Historically, acceptance of electronic equipment was originally limited to a form, fit and function appraisal through visual inspections and a functional "smoke" test conducted under room environments. In 1957 the Advisory Group on Reliability of Electronic Equipment (AGREE), created in 1952 by the Department of Defense Research and Development Board to "monitor and stimulate interest in reliability and recommend measures that would result in more reliable equipment," published its recommendations. These included specific requirements for establishing environmental test profiles to be used during reliability demonstration testing. It was also suggested that these same conditions be utilized for acceptance testing of electronic hardware.

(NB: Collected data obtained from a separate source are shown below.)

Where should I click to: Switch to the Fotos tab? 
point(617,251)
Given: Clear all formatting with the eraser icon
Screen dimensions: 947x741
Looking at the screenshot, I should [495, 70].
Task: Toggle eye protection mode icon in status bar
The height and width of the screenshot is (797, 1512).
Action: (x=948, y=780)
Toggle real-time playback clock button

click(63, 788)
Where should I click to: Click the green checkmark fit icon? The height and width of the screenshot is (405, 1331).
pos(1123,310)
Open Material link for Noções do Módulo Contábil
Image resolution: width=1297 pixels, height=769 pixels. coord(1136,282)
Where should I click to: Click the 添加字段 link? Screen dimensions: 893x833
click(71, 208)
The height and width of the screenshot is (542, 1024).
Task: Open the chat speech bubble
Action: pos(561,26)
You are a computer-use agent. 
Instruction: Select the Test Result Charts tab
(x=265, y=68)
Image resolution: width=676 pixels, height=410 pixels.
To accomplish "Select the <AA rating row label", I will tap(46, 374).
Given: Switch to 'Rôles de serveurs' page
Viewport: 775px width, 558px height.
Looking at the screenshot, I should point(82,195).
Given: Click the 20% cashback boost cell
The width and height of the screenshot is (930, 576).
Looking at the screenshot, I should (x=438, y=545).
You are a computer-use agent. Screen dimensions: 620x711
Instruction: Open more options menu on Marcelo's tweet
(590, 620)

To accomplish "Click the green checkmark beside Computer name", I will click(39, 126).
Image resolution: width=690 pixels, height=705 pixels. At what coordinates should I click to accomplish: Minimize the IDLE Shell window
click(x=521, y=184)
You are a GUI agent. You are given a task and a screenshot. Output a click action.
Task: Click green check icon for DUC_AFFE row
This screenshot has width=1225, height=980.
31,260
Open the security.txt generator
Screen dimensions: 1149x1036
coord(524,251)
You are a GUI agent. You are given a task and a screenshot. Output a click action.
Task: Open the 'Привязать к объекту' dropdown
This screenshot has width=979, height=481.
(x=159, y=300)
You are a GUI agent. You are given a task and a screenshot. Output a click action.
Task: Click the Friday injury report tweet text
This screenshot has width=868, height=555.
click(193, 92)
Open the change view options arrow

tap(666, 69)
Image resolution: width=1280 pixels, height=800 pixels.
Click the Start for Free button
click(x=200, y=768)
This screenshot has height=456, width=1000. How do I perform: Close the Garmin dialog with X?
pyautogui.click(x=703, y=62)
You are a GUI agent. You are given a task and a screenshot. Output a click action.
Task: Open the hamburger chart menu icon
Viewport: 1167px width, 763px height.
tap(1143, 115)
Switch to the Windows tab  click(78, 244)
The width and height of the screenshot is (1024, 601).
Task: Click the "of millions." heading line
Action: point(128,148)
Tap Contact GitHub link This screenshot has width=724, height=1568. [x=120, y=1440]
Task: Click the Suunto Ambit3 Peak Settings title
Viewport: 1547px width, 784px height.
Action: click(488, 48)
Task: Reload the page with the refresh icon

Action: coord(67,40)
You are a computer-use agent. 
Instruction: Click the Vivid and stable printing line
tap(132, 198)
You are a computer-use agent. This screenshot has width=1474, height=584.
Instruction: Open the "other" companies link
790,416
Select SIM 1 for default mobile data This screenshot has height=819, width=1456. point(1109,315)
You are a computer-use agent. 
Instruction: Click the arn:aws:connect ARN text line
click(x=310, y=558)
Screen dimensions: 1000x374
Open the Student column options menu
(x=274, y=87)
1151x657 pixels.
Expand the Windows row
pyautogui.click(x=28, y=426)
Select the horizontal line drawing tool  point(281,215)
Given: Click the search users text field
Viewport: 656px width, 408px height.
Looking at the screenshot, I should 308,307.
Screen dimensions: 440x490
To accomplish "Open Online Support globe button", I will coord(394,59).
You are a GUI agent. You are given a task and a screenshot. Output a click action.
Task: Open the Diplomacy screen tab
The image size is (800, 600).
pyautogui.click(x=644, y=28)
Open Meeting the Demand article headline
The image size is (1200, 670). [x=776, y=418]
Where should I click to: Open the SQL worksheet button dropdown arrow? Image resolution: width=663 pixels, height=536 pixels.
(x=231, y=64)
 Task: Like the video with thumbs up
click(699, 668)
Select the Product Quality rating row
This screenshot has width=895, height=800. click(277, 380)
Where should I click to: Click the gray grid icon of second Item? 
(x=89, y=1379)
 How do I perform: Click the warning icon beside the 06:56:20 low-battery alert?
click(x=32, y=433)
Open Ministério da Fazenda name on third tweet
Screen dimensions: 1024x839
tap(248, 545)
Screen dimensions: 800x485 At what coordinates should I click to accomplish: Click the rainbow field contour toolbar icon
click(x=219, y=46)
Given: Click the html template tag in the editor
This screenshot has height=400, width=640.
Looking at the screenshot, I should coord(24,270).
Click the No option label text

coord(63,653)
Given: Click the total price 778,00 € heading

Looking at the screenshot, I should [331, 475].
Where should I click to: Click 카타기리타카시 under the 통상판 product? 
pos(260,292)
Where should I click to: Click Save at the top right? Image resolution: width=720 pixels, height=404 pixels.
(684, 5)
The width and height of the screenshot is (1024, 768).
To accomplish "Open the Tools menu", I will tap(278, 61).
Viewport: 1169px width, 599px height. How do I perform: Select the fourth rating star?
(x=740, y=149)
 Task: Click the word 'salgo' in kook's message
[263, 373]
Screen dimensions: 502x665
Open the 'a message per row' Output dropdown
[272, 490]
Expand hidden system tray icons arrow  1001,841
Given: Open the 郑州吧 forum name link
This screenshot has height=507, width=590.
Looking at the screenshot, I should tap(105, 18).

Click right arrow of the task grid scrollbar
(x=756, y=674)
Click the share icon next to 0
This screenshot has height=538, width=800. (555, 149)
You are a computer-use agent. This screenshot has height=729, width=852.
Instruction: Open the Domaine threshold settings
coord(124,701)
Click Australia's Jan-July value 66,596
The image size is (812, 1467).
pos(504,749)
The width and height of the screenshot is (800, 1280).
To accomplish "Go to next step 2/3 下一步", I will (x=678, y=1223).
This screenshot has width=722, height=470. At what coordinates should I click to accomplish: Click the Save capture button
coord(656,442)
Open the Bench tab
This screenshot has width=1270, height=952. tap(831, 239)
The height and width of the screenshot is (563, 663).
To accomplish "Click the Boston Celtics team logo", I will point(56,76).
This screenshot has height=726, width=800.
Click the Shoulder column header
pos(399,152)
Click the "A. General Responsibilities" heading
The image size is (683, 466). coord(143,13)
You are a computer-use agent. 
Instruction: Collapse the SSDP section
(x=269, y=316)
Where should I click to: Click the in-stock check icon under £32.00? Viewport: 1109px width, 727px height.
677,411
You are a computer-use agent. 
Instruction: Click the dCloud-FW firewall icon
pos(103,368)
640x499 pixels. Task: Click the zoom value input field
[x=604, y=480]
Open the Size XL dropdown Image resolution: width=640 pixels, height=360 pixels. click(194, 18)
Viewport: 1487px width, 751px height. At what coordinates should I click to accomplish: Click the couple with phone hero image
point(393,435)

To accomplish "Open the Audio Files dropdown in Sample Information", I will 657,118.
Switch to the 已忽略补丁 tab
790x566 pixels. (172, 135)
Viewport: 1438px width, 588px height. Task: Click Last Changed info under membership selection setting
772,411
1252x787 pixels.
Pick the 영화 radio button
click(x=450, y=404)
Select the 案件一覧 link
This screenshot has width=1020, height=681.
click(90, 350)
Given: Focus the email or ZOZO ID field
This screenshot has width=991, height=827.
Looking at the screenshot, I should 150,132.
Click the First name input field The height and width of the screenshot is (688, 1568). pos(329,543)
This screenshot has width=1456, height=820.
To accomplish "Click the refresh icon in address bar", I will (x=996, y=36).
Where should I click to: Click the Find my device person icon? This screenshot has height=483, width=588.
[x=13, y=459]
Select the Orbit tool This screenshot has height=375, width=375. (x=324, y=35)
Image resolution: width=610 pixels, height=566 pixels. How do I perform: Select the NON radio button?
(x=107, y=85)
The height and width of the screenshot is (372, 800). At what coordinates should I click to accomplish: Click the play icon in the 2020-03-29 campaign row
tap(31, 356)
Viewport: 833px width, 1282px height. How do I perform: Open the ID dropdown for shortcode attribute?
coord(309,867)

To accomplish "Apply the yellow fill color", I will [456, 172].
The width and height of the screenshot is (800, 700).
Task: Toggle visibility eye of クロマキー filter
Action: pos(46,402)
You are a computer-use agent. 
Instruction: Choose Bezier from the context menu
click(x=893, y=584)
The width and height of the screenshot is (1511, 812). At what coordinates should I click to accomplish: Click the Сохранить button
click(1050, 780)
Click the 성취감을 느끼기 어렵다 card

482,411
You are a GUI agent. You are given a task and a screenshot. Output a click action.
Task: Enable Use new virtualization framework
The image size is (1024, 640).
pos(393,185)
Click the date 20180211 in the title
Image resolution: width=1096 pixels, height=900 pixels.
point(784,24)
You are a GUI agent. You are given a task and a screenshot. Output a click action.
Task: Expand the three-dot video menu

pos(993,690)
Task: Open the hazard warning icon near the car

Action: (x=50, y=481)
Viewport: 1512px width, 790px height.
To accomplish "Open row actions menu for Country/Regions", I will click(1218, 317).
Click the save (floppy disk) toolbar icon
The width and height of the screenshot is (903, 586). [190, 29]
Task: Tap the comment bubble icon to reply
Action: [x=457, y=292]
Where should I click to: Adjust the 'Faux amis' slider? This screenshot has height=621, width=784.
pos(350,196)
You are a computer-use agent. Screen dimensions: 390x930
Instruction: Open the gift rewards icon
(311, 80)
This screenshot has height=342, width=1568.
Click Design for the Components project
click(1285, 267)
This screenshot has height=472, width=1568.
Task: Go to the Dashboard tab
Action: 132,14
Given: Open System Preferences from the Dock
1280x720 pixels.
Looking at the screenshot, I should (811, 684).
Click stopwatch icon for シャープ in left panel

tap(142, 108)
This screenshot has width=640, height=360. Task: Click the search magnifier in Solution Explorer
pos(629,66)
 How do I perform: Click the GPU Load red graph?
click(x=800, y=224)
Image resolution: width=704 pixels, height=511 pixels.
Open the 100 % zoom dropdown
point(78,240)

Vibration was established as one of the environments and was limited to a sinusoidal excitation of ±2g at a fixed non-resonant frequency between 20 and 60 Hertz. This form of vibration persisted for years and was used, with few exceptions, in the majority of electronics and avionic equipment acceptance tests conducted.
Evolving from the McDonnell Douglas Mercury and Gemini
manned spacecraft programs, random vibration was utilized to more effectively
screen workmanship defects. The unprecedented success of the Apollo manned
space program, attributable in large measure to the intensive test program (Reference 2), generated some new thinking
in industry and the military concerning the utilization of effective testing
(including random vibration) in achieving reliability requirements. Skeptics
still maintained that, while those techniques might work for Apollo whose
vehicles were essentially "one shot" devices, they probably would not be
effective for hardware (such as aircraft avionics) which had to survive
thousands of takeoff, flight, and landing hours. The Grumman Aerospace
Corporation decided at this time to investigate the merits of sine and random
vibration testing. Intuitively, it appeared that random vibration, which
provides simultaneous excitation of many modes in contrast to the single
frequency sine test, must be more effective in disclosing manufacturing
defects. Dr. John Dreher of Wright-Patterson Air Force Base supported this
intuition in his paper (Reference 3)
where he stated:
"While it is true that the associated sine sweeps do excite most of these
other resonances, one must consider the short time period spent in any one
resonance bandwidth and the fact that many of these resonances aren't excited
long enough to peak out. In contrast, the random test excites every resonance
for the duration of the test.
It appears, then, that the random test proposed is a less severe but more
thorough test."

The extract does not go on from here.